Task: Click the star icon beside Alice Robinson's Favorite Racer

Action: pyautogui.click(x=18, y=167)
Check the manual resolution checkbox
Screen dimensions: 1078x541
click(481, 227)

STATED GOAL
Write out every one of the rows above again, keeping each character unchanged.

ANSWER
Task: Click the star icon beside Alice Robinson's Favorite Racer

Action: pyautogui.click(x=18, y=167)
Check the manual resolution checkbox
Screen dimensions: 1078x541
click(481, 227)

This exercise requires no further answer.